GOAL OF THE EXERCISE - Lines from the one containing "You are a computer-use" through the end of the data below are to be transcribed exactly; leave out all others.
====== DATASET RECORDS ======
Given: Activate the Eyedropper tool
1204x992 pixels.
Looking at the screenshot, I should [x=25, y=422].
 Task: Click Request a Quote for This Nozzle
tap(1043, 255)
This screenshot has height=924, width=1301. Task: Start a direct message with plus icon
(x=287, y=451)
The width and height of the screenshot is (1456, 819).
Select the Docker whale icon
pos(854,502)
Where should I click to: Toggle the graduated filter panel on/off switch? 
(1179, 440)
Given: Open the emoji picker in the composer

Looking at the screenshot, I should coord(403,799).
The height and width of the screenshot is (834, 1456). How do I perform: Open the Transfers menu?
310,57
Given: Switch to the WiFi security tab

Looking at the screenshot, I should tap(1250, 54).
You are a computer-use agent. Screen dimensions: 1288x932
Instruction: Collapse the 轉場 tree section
======
RESPONSE TO THE EXERCISE -
You are a computer-use agent. Screen dimensions: 1288x932
Instruction: Collapse the 轉場 tree section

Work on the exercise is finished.